The defamation claim in Caroll’s first trial involved a comment that Trump made in 2022, in which he called Carroll’s allegation a “hoax.” Carroll’s other lawsuit — the case in which Kaplan ruled Thursday — centers on comments Trump made in 2019, while he occupied the White House.
At the time, Trump called Carroll’s claim “a totally false accusation.” He also said in an interview with The Hill newspaper: “I’ll say it with great respect: Number one, she’s not my type. Number two, it never happened. It never happened, OK?”
Trump had pressed Kaplan to find that his response to Carroll’s allegations in 2019 were connected to his official presidential responsibilities because it related to his ability to govern. Typically, presidents are immune from any lawsuits related to their official conduct, and courts have interpreted that immunity broadly, even to actions they say are on the “outer perimeter” of a president’s duties.
But Trump crossed the line with his attacks on Carroll, Kaplan ruled. A trial is scheduled for Jan. 15.
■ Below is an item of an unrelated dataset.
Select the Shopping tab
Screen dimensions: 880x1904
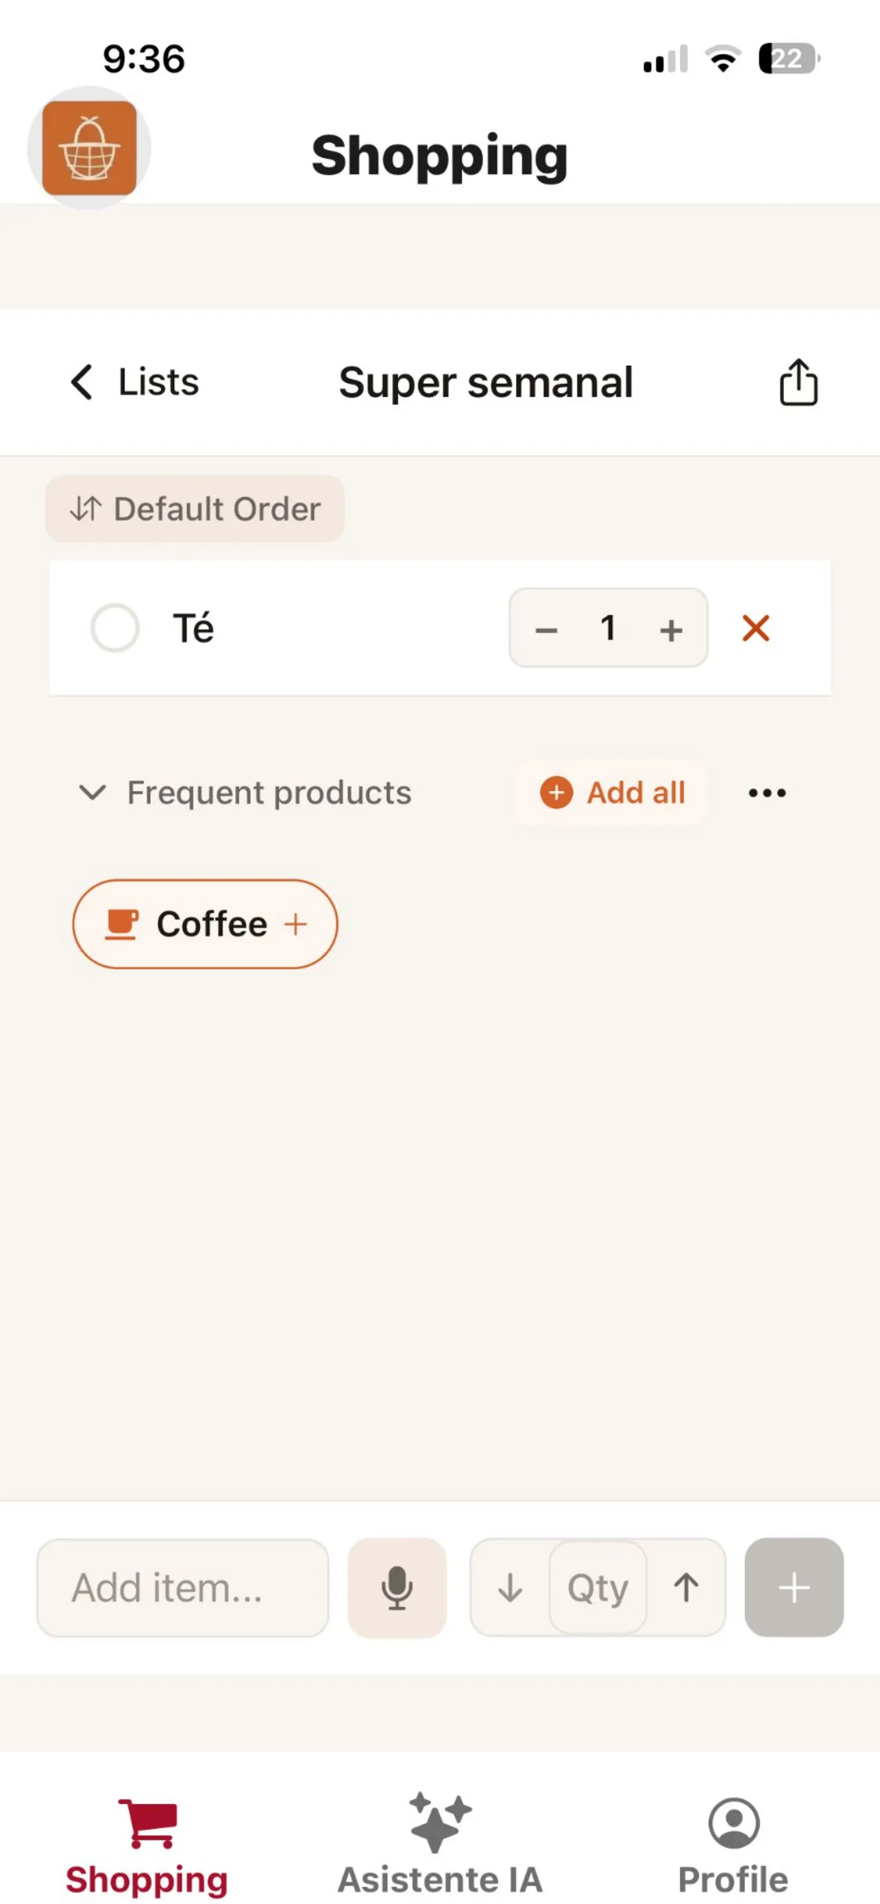pos(146,1839)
An attorney for Carroll, Roberta Kaplan (who is not related to the judge), said Thursday: “Trump chose to waive presidential immunity and now he must live with the results of that decision. Today’s decision removes one more impediment to the January 15 trial on E Jean’s defamation damages in this case.”
An attorney for Trump, Alina Habba, said: “We disagree with the court’s decision and will be taking the appropriate steps to preserve all viable defenses.”
It’s not the first time a federal judge has ruled that Trump’s commentary as president fell outside the boundaries of his immunity from suit.
In February 2021, in a 112-page ruling, U.S. District Court Judge Amit Mehta concluded that Trump’s speech to supporters on Jan. 6, 2021, was similarly disconnected from his presidential responsibilities. Kaplan approvingly cited Mehta’s reasoning, particularly his determination that the “context” of a president’s words determines whether they pertain to his official duties.
In some ways, Kaplan’s analysis of Trump’s immunity was beside the point. He also ruled that Trump raised the immunity defense far too late to be considered — nearly three years after Carroll first filed suit. Trump contended in recent filings that he wasn’t required to raise the defense because presidential immunity should automatically cover his actions. But Kaplan sharply rejected that notion, noting that presidents and others with legal immunities are often required to raise them affirmatively in order for courts to consider them.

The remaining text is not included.